Desemprego cai para menor nível histórico no Brasil

Taxa atinge 5,6%, destacando recuperação significativa em setembro.

31/10/2025 às 15:14
Por: Redação

A taxa de desemprego no Brasil caiu para 5,6% no trimestre encerrado em setembro, igualando a menor taxa da série histórica iniciada em 2012, conforme informou o Instituto Brasileiro de Geografia e Estatística (IBGE) por meio da Pesquisa Nacional por Amostra de Domicílios Contínua.

Esse resultado reflete que, durante o trimestre, o número de pessoas desocupadas no país foi de 6,045 milhões, registrando o menor patamar da série. Houve uma redução de 3,3% em comparação ao trimestre anterior e de 11,8% em relação ao mesmo período de 2024.

A quantidade de pessoas empregadas permaneceu superior a 102 milhões, mantendo-se em nível recorde, enquanto a taxa de ocupação atingiu 58,7%.

O número de trabalhadores com carteira assinada alcançou um novo recorde, totalizando 39,2 milhões.

A pesquisa também revelou que a renda média real do trabalhador foi de 3.507 reais no trimestre encerrado em setembro, representando um aumento de 4% em comparação com o mesmo período de 2024.

Setores

A força de trabalho — que abrange tanto os ocupados quanto os desocupados — foi estimada em 108,5 milhões de pessoas no período de julho a setembro de 2025, segundo o IBGE.

O número mostrou estabilidade em comparação ao trimestre anterior e apresentou um aumento de 0,5% (acréscimo de 566 mil pessoas) em relação ao mesmo período de 2024.

No que diz respeito aos grupamentos de atividade, em relação ao trimestre anterior, houve um aumento no número de pessoas trabalhando na agricultura, pecuária, produção florestal, pesca e aquicultura (3,4%, totalizando mais 260 mil pessoas) e na construção (3,4%, ou mais 249 mil pessoas). Por outro lado, o número de trabalhadores reduziu nos setores de comércio, reparação de veículos automotores e motocicletas (diminuição de 1,4%, ou menos 274 mil pessoas) e serviços domésticos (queda de 2,9%, ou menos 165 mil pessoas). Os demais setores permaneceram estáveis.

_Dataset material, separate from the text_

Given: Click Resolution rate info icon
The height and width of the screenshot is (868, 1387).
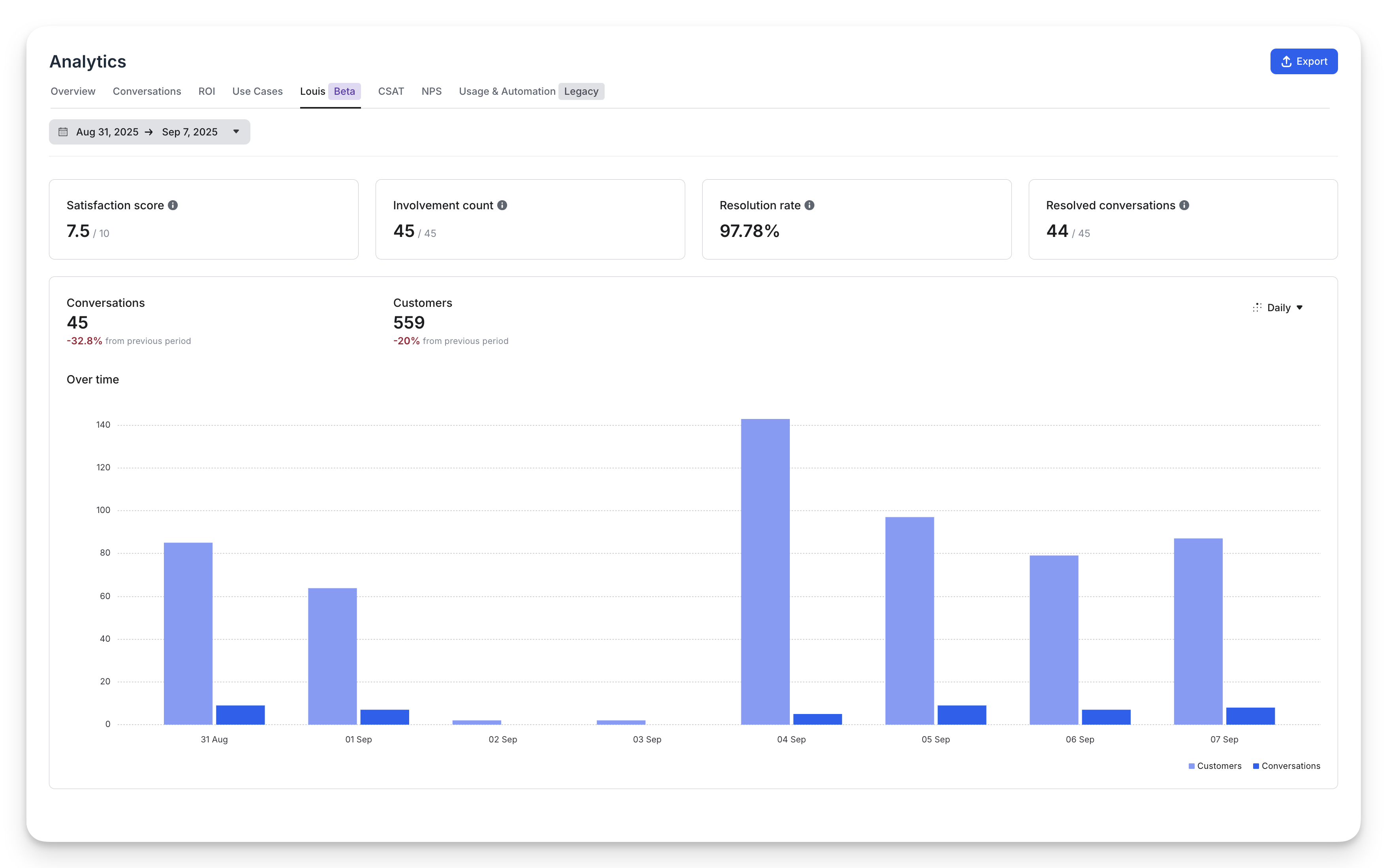Looking at the screenshot, I should point(810,205).
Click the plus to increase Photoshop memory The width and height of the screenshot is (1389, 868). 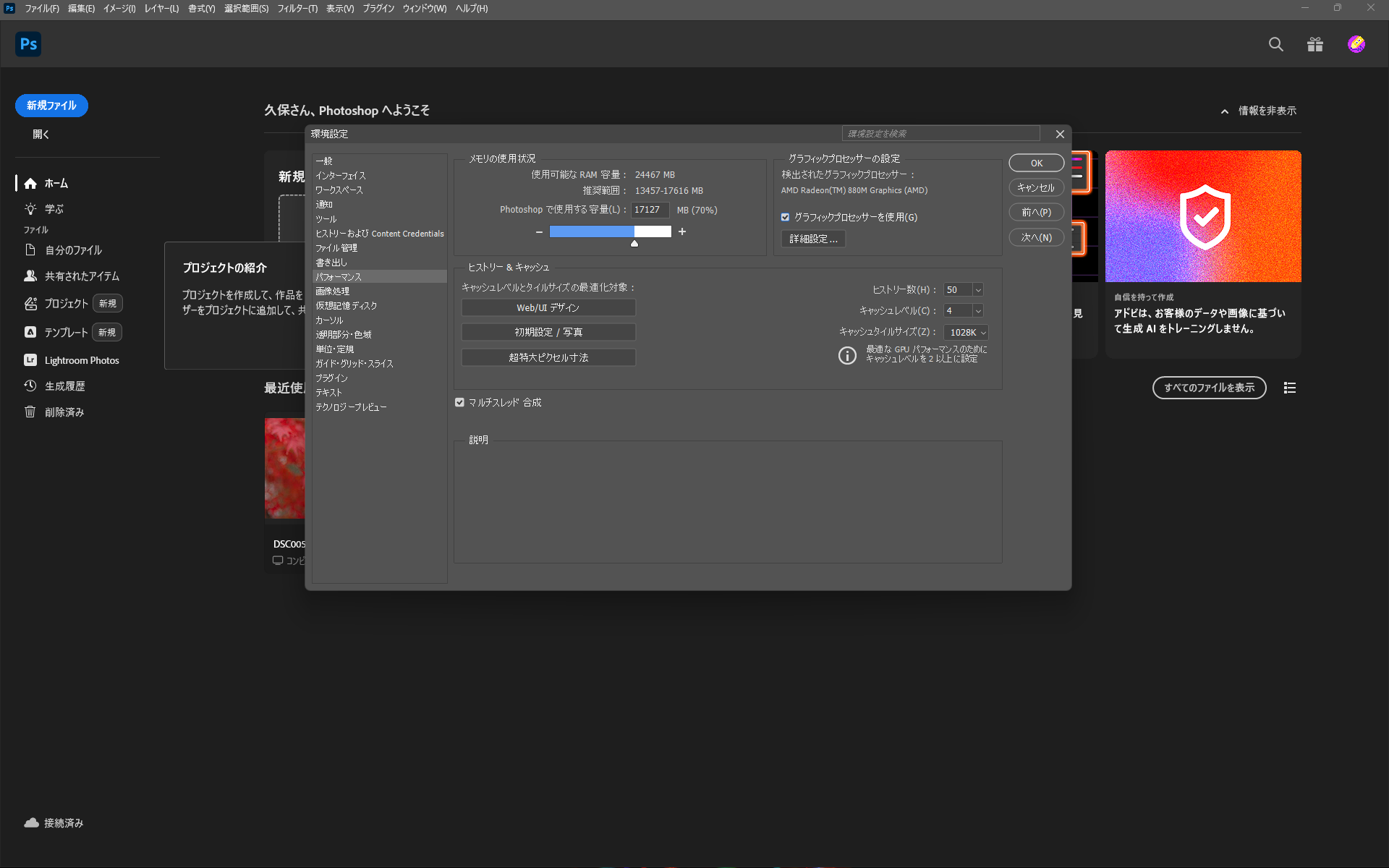[681, 231]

Em comparação com o mesmo trimestre de 2024, registrou-se crescimento no número de ocupados nos setores de transporte, armazenagem e correio (6,7%, ou mais 371 mil pessoas) e em administração pública, defesa, seguridade social, educação, saúde humana e serviços sociais (3,9%, ou mais 724 mil pessoas). O único declínio ocorreu nos serviços domésticos (redução de 5,1%, ou menos 301 mil pessoas). Os outros grupamentos não tiveram variações significativas.